Task description -> Make an exact copy of the listing so that no picture is carried over.

Data section section start

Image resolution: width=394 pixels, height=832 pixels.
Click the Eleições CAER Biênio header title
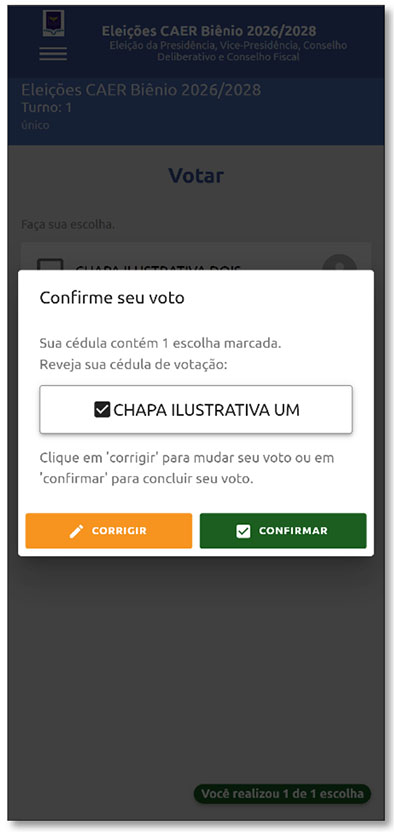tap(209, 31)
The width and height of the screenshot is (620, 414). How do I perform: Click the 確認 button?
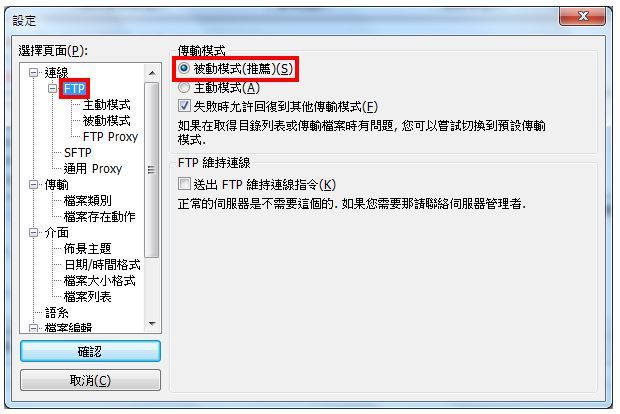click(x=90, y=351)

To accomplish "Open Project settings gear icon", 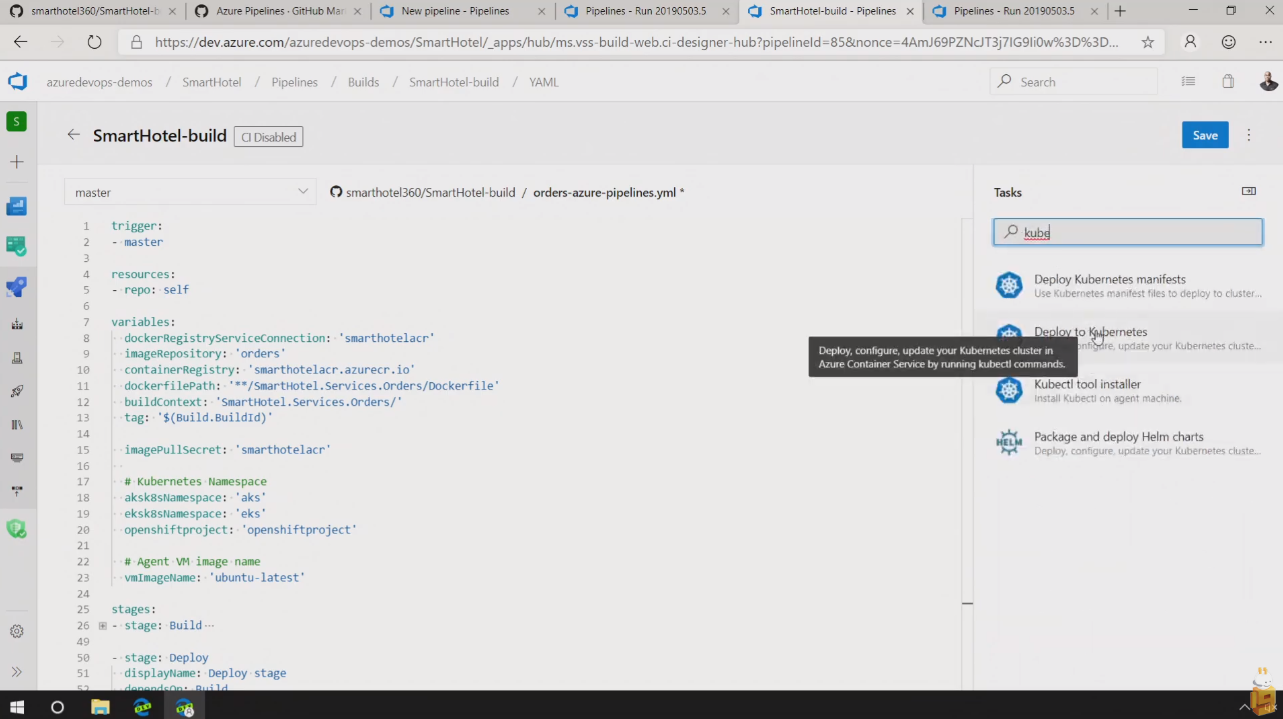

Data section section end

Exercise solution ->
Image resolution: width=394 pixels, height=832 pixels.
Click the Eleições CAER Biênio header title
tap(209, 31)
The width and height of the screenshot is (620, 414). How do I perform: Click the 確認 button?
click(x=90, y=351)

To accomplish "Open Project settings gear icon", 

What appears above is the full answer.